Instructions for the task:
Review the listing and copy each line that holds the word "computer".

Records for this exercise:
────────────────────
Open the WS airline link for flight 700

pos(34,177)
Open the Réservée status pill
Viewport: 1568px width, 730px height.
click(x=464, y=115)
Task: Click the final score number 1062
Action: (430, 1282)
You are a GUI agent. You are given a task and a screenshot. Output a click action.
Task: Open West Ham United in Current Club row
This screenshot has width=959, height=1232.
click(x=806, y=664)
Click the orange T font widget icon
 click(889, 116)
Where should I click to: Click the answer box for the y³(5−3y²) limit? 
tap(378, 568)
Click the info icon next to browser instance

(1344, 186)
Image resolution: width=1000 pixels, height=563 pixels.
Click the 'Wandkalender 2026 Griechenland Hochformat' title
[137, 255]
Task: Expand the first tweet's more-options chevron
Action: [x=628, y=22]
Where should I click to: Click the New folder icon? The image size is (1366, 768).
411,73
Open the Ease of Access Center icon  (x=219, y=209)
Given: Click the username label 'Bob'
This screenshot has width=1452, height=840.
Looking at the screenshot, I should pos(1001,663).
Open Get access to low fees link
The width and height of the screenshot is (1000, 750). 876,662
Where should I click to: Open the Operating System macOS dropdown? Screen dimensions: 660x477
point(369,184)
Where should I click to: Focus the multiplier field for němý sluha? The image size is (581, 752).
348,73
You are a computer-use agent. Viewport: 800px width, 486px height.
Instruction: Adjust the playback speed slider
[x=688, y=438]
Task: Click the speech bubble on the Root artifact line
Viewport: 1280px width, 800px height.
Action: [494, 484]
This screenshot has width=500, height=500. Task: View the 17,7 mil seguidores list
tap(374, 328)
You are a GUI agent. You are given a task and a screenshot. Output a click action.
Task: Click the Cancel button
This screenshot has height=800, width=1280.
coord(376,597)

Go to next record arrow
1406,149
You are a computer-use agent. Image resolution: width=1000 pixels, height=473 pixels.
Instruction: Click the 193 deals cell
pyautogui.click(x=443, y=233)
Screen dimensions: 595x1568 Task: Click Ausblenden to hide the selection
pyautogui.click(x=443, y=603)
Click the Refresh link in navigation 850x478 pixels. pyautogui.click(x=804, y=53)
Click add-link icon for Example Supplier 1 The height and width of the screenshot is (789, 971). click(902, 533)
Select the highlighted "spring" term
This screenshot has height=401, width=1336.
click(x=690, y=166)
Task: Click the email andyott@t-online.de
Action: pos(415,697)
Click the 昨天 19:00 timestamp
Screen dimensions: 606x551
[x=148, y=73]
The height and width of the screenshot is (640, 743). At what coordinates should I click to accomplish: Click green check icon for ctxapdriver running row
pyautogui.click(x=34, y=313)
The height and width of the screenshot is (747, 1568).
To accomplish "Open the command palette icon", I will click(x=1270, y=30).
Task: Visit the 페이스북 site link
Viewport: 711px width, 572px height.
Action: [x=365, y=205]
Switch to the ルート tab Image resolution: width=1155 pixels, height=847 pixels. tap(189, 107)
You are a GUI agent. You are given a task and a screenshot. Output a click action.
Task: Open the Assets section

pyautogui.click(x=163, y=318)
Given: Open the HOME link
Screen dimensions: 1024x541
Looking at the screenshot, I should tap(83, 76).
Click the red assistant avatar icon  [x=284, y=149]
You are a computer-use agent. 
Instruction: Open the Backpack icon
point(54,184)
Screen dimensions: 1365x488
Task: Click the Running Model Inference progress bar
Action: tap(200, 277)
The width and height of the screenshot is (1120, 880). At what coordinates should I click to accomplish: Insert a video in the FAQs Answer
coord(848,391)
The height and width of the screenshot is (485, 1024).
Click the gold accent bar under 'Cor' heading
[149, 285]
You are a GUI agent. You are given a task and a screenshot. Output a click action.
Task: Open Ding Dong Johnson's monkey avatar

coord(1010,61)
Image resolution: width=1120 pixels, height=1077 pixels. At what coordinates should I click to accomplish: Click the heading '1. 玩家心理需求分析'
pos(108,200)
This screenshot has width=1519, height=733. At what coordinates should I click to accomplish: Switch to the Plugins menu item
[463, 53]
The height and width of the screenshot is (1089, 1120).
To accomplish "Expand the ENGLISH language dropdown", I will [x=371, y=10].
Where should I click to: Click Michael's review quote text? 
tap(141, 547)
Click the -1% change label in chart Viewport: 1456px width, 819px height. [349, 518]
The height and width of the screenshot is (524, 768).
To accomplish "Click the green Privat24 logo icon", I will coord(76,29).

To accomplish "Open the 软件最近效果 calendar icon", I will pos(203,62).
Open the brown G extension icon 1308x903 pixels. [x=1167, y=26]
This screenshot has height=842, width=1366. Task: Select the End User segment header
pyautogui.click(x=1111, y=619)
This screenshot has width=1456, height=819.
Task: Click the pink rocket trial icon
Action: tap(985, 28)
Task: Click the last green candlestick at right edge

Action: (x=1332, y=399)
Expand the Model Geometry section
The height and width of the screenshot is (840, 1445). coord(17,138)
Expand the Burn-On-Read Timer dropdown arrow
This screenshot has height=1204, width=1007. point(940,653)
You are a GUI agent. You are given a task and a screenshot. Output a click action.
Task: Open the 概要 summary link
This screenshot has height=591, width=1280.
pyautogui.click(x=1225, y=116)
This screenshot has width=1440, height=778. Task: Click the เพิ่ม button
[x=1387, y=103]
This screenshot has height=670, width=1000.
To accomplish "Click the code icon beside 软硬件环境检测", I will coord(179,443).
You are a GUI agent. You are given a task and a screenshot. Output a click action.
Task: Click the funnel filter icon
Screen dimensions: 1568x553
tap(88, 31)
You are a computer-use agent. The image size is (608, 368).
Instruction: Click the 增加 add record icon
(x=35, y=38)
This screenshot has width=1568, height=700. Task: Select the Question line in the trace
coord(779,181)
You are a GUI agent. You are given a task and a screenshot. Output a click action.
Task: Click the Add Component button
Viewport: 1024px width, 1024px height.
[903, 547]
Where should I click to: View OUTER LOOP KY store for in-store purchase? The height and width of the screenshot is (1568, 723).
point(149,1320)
────────────────────
Your solution:
You are a computer-use agent. Viewport: 800px width, 486px height.
You are a computer-use agent. Image resolution: width=1000 pixels, height=473 pixels.
You are a computer-use agent. 
You are a computer-use agent. The image size is (608, 368).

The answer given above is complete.